# How do you write the partial fraction decomposition of the rational expression  (8x-1)/(x^3 -1)?

Jan 9, 2016

$\frac{\frac{7}{3}}{x - 1} + \frac{- \frac{7}{3} x - \frac{10}{3}}{{x}^{2} + x + 1}$

#### Explanation:

The first thing that has to be done is to factorise the denominator.
${x}^{3} - 1$ is a difference of cubes and is factorised as follow :

${a}^{3} - {b}^{3} = \left(a - b\right) \left({a}^{2} + a b + {b}^{2}\right)$

here then $a = x$ and $b = 1$ .

So ${x}^{3} - 1 = \left(x - 1\right) \left({x}^{2} + x + 1\right)$

Now $\left(x - 1\right)$ is of degree 1 and so numerator will be of degree 0 ie. a constant. Similarly $\left({x}^{2} + x + 1\right)$ is of degree 2 and so numerator will be of degree 1 ie of the form $a x + b$. Now the expression can be written as :

$\frac{8 x - 1}{{x}^{3} - 1} = \frac{A}{x - 1} + \frac{B x + C}{{x}^{2} + x + 1}$

Multiplying through by $\left({x}^{3} - 1\right)$

8x - 1 = A(x^2 + x + 1 ) + (Bx + C )(x - 1 )" " " " color(red)(("*"))

We now have to find the values of $A$ , $B$ and $C$.

Note that if we use $x = 1$ then the term with A will be 0.

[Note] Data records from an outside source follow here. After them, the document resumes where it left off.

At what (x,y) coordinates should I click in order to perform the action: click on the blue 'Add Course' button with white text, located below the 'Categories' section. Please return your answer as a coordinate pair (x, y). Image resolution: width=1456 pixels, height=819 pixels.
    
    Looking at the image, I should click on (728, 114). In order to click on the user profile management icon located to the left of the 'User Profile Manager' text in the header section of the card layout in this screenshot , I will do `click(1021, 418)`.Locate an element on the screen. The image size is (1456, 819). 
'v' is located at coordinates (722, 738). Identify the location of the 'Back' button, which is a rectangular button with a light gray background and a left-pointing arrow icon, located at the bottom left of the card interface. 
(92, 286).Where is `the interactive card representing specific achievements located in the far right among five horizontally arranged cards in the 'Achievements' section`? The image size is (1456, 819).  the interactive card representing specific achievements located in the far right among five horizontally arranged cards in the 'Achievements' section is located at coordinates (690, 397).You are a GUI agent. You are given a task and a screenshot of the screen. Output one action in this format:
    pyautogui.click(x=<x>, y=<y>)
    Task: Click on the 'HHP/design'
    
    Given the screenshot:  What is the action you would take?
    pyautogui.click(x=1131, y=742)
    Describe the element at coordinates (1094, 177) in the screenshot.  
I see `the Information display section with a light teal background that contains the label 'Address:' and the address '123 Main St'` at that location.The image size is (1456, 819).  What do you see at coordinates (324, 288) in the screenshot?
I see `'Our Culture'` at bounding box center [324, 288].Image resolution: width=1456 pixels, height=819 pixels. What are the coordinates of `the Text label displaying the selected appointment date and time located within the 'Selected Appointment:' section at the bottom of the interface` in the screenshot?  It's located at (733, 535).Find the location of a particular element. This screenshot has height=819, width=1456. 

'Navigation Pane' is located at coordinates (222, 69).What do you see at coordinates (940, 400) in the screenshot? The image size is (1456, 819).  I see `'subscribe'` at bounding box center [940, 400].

Substitute x = 1 in equation $\textcolor{red}{\left(\text{*}\right)}$

$7 = 3 A + 0 \Rightarrow A = \frac{7}{3}$

To find B and C it will be necessary to compare the coefficients on both sides of the equation $\textcolor{red}{\left(\text{*}\right)}$. Multiplying out the brackets on the right hand side to begin with.

$\Rightarrow 8 x - 1 = A {x}^{2} + A x + A + B {x}^{2} + C x - B x - C$

This can be 'tidied up' by collecting like terms and letting $A = \frac{7}{3}$

$8 x - 1 = \frac{7}{3} {x}^{2} + \frac{7}{3} x + \frac{7}{3} + B {x}^{2} + C x - B x - C$

$\Rightarrow 8 x - 1 = \left(\frac{7}{3} + B\right) {x}^{2} + \left(\frac{7}{3} + C - B\right) x + \left(\frac{7}{3} - C\right)$

Compare ${x}^{2}$ terms

$0 = \frac{7}{3} + B \Rightarrow B = - \frac{7}{3}$

Now compare constant terms.

$- 1 = A - C = - \frac{7}{3} - C \Rightarrow C = - \frac{10}{3}$

Finally

$\frac{8 x - 1}{{x}^{3} - 1} = \frac{\frac{7}{3}}{x - 1} + \frac{- \frac{7}{3} x - \frac{10}{3}}{{x}^{2} + x + 1}$